# An Application of Causing: Education and Wages
This case study is based on research and data from
Gary Koop and Justin L. Tobias, "Learning about Heterogeneity in Returns
to Schooling", Journal of Applied Econometrics, Vol. 19, No. 7, 2004,
pp. 827-849. It is from the empirical education literature.
See [Koop, Tobias (2004) "Learning about Heterogeneity in Returns to Schooling"](https://www.economics.uci.edu/files/docs/workingpapers/2001-02/Tobias-07.pdf).
This panel data set consists of 17,919 observations from N=2,178
individuals. It contains the wage earnings history for young workers in
the U.S. from 1979 until 1993. The data are taken from the National
Longitudinal Survey of Youth (NLSY).
See [Koop, Tobias (2004) Labor Market Experience Data](http://people.stern.nyu.edu/wgreene/Econometrics/PanelDataSets.htm).
# The Data
The NLSY is a rich panel study of 12,686 individuals in total ranging in
age from 14-22 as of the first interview date in 1979. It contains detailed
information on the earnings and wages, educational attainment, family
characteristics, and test scores of the sampled individuals.
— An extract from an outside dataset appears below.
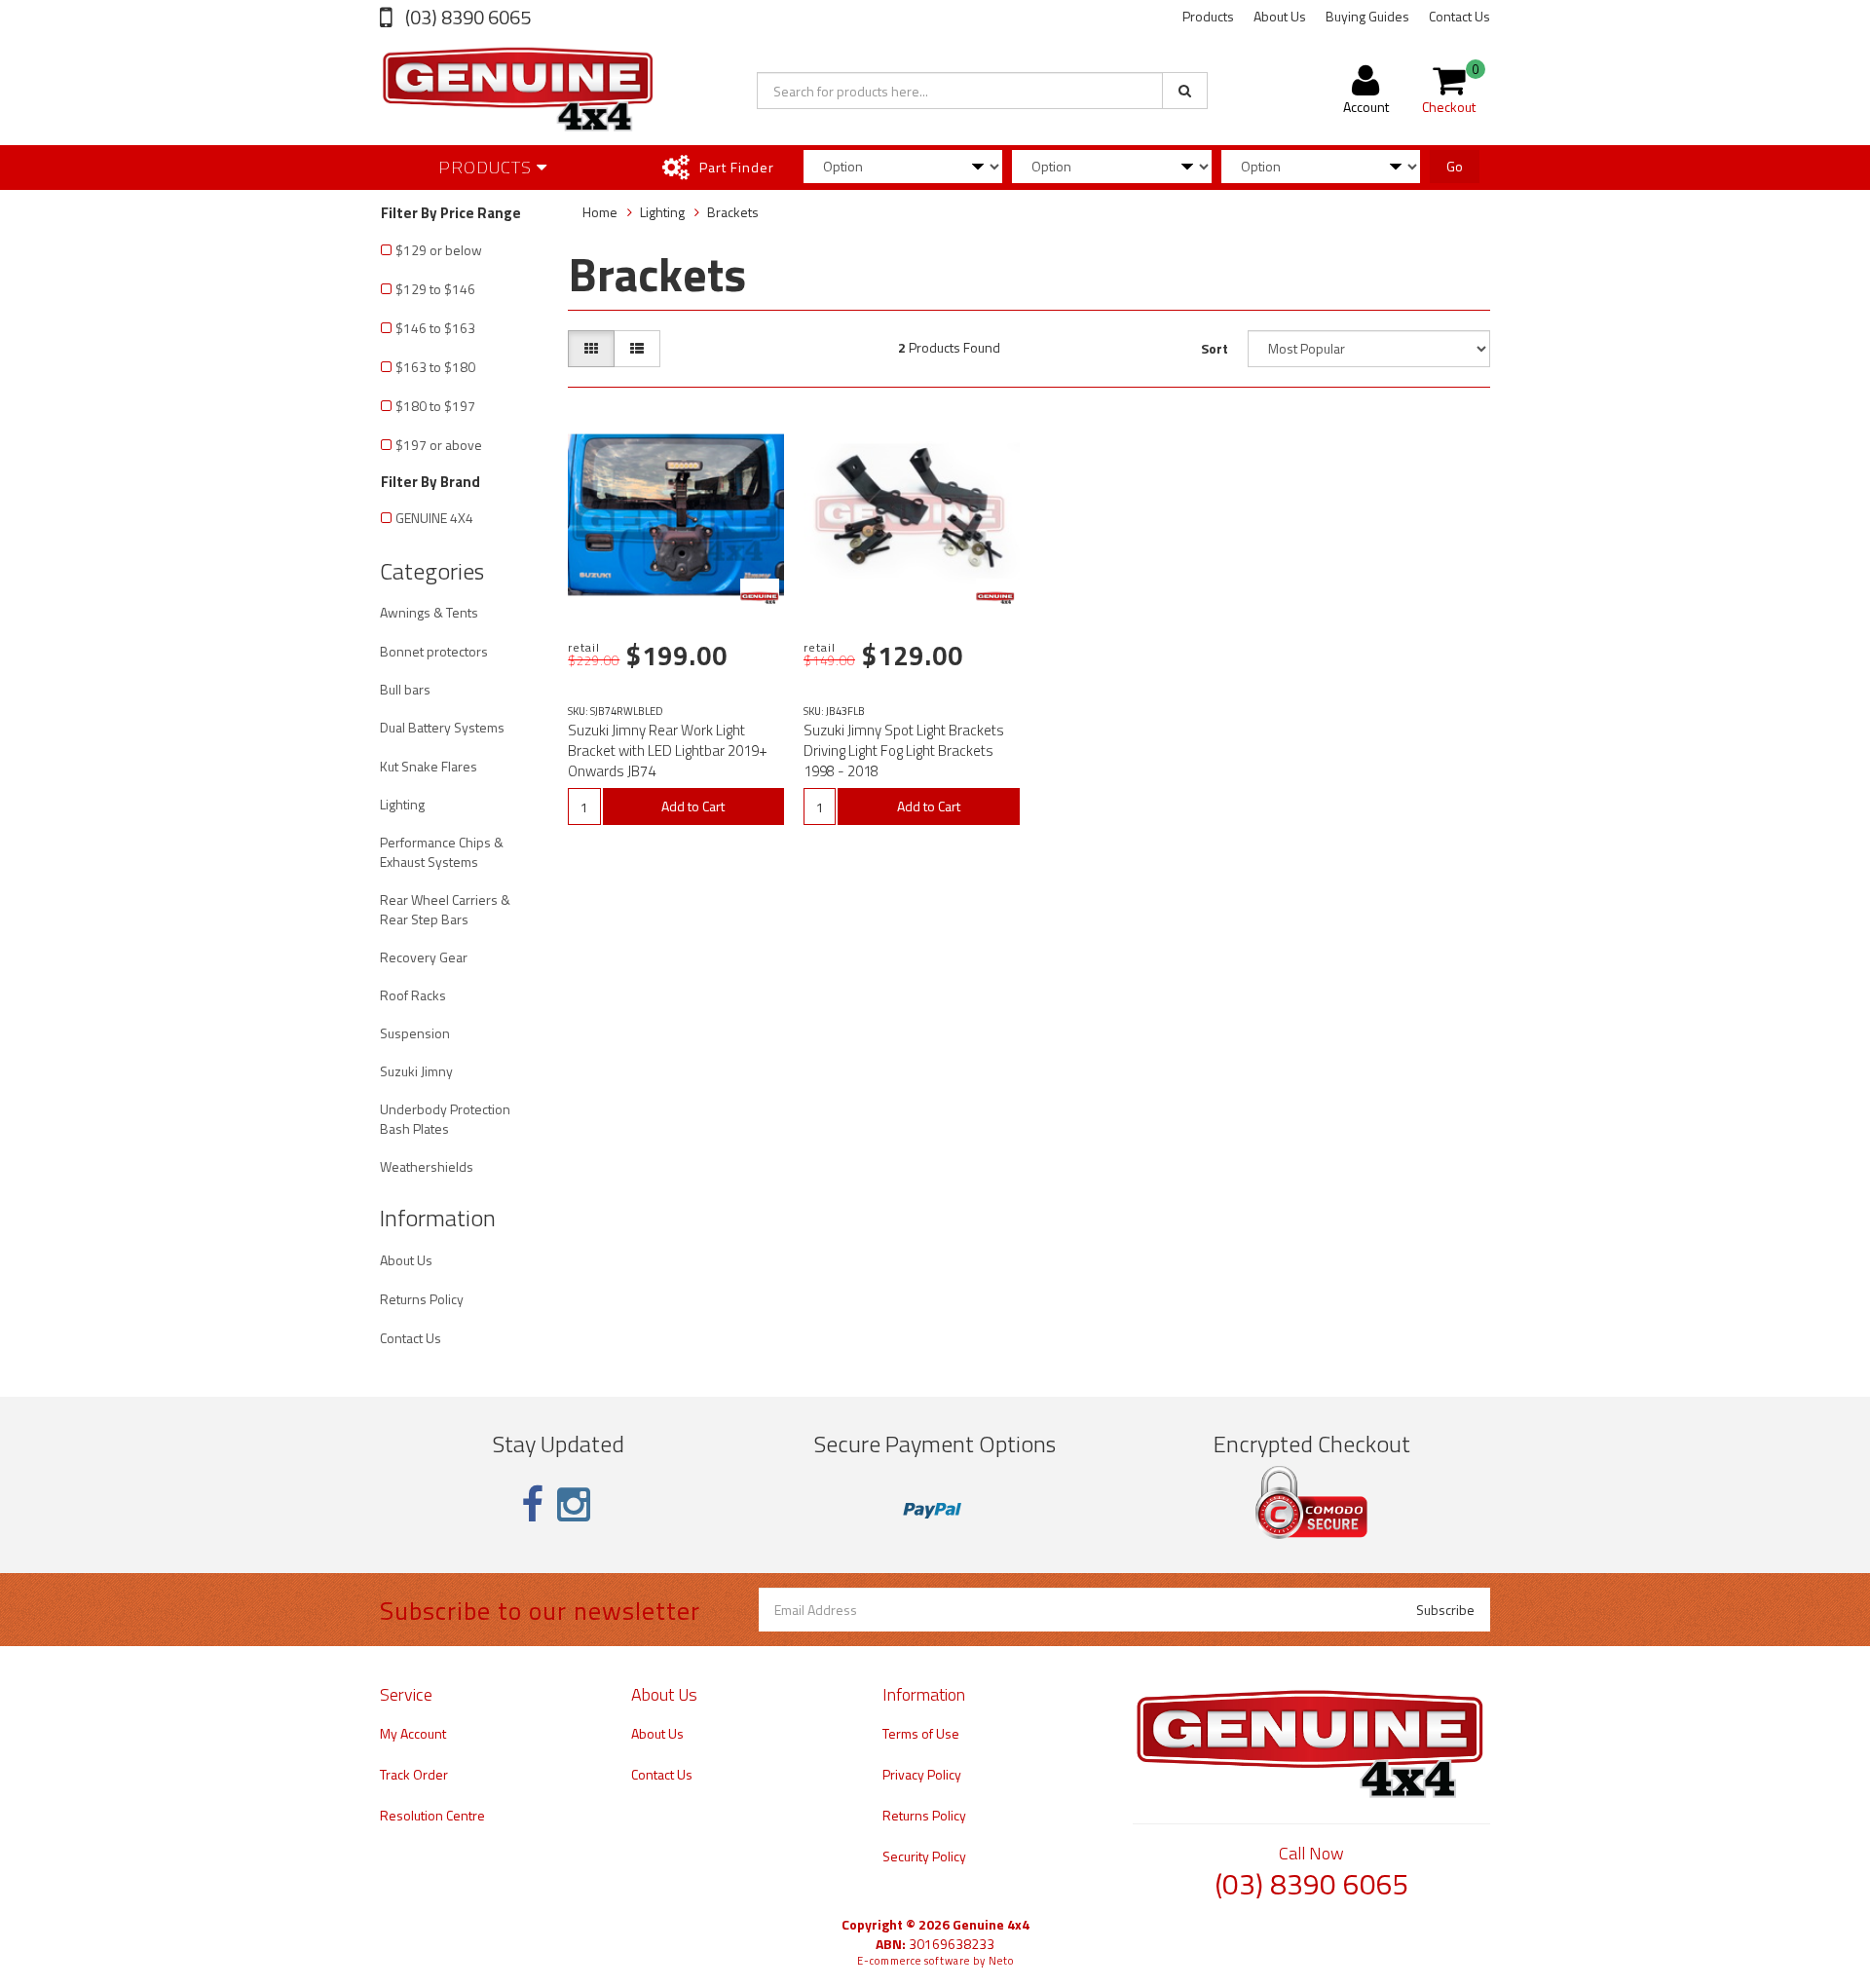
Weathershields (426, 1166)
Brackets (733, 212)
Koop and Tobias (2004) use a version of the NLSY which allows to obtain an
earnings history until 1993. To abstract from selection issues in
employment, and to remain consistent with the majority of the literature,
they focus on the outcomes of white males in the NLSY. They restrict
attention to those individuals who are active in the labor force for a good
portion of each year, being at least 16 years of age in the given year, who
reported working at least 30 weeks a year and at least 800 hours per year.
They also deleted observations when the reported hourly wage is less than
$1 or greater than $100 dollars per hour, when education decreases across
time for an individual, or when the reported change in years of schooling
over time is not consistent with the change in time from consecutive
interviews. As such, they are careful to delete individuals whose education
is clearly mis-measured.
The dataset contains following variables in this order, the variables 0. to 4.
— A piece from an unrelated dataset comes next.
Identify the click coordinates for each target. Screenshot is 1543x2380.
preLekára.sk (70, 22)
being time varying and variables 5. to 9. being time invariant:
0. PERSONID = Person id (ranging from 1 to 2,178) # not used by us
1. EDUC = Education (years of schooling)
2. LOGWAGE = Log of hourly wage, at most recent job in 1993 dollars # we do not take log
3. POTEXPER = Potential experience (= AGE - EDUC - 5)
4. TIMETRND = Time trend (starting at 1 in 1979 and incrementing by year) # not used by us
5. ABILITY = Ability (cognitive ability measured by test score)
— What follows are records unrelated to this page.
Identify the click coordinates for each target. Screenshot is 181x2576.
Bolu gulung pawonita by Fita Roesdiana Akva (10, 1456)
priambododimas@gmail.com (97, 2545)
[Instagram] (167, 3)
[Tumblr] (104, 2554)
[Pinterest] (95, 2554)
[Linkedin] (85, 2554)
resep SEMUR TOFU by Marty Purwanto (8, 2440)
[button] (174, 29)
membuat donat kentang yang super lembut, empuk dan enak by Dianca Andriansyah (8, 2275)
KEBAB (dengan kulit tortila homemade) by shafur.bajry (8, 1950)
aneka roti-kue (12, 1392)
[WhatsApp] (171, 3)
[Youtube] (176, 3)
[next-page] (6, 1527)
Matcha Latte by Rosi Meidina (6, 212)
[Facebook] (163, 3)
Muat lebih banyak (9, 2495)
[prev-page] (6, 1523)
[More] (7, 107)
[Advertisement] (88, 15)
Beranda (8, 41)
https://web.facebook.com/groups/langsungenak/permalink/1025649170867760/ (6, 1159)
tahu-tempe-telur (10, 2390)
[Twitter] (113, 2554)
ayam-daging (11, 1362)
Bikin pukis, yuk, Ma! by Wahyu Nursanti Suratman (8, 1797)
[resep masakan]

6. MOTHERED = Mother's education (highest grade completed, in years)
7. FATHERED = Father's education (highest grade completed, in years)
8. BRKNHOME = Dummy variable for residence in a broken home at age 14
9. SIBLINGS = Number of siblings
The standardized test score is constructed from the 10 component tests of the
Armed Services Vocational Aptitude Battery (ASVAB) administered to the NLSY
participants in 1980. Since individuals varied in age, each of the 10 tests is
first residualized on age, and the test score is defined as the first principal
component of the standardized residuals.
Koop and Tobias (2004) analyze the reduced form since heterogeneity in the reduced form will be of the identical form as that in the structural form. In contrast, we are interested in the structural causal relations. Since heterogeneity across individuals is not in our focus we ignore the person id. Further, we do not use the time dimension and therefore ignore the time trend. We reconstruct the AGE variable from the definition of POTEXPER = AGE - EDUC - 5 and use it as an exogenous variable.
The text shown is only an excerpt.